WHAT IS EXPECTED: Reproduce the material below word for word, starting at the line that has "812x508 pixels. At" and stopping after the line that has "click(147, 495)". Leave the pictures out of your copy.

===============

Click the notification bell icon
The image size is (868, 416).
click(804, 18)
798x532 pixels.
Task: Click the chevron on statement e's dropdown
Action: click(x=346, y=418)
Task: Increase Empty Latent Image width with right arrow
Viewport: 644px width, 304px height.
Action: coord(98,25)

===============

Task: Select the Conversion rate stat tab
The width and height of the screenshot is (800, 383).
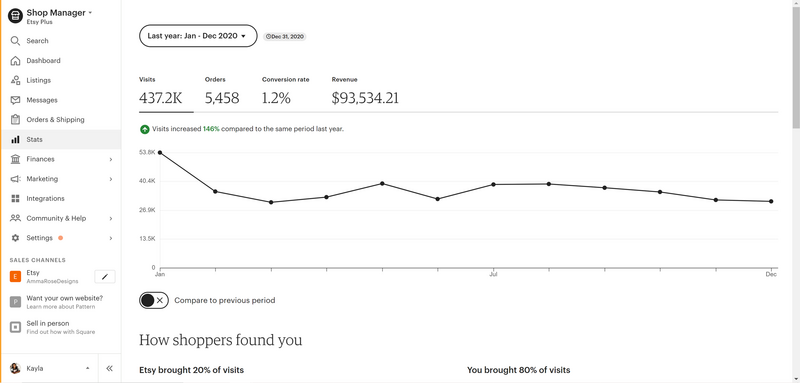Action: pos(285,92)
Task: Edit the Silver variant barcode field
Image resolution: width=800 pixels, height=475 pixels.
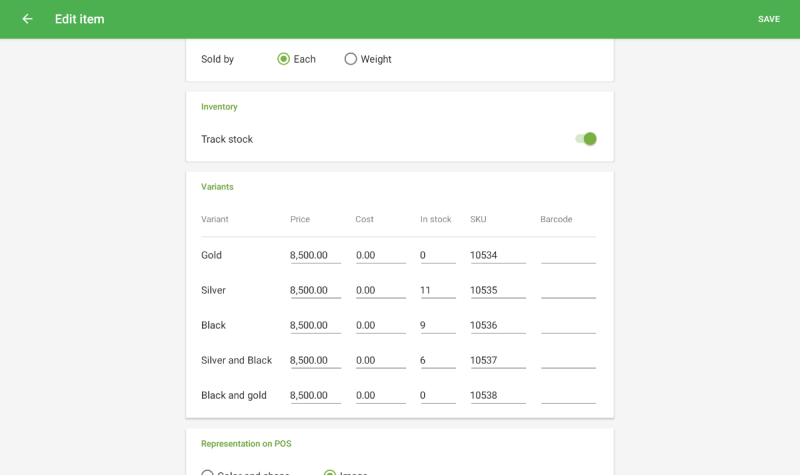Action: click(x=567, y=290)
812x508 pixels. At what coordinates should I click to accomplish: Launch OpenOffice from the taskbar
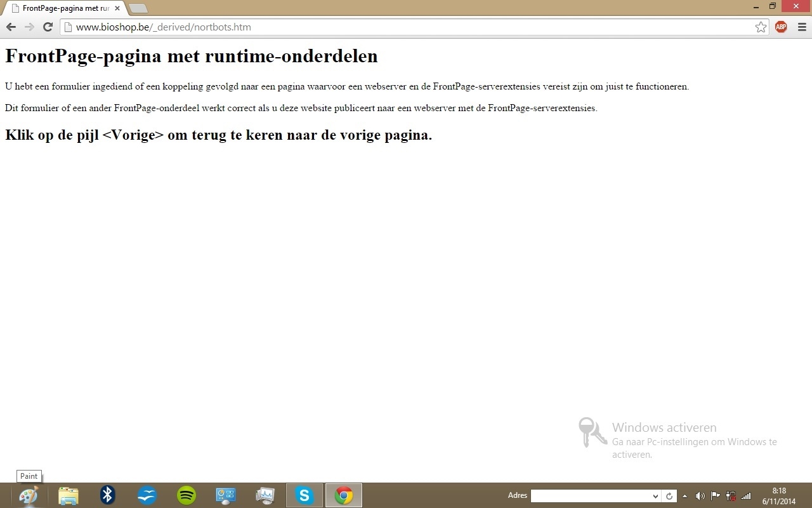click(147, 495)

===============

EXERCISE RESULT:
812x508 pixels. At what coordinates should I click to accomplish: Launch OpenOffice from the taskbar
click(147, 495)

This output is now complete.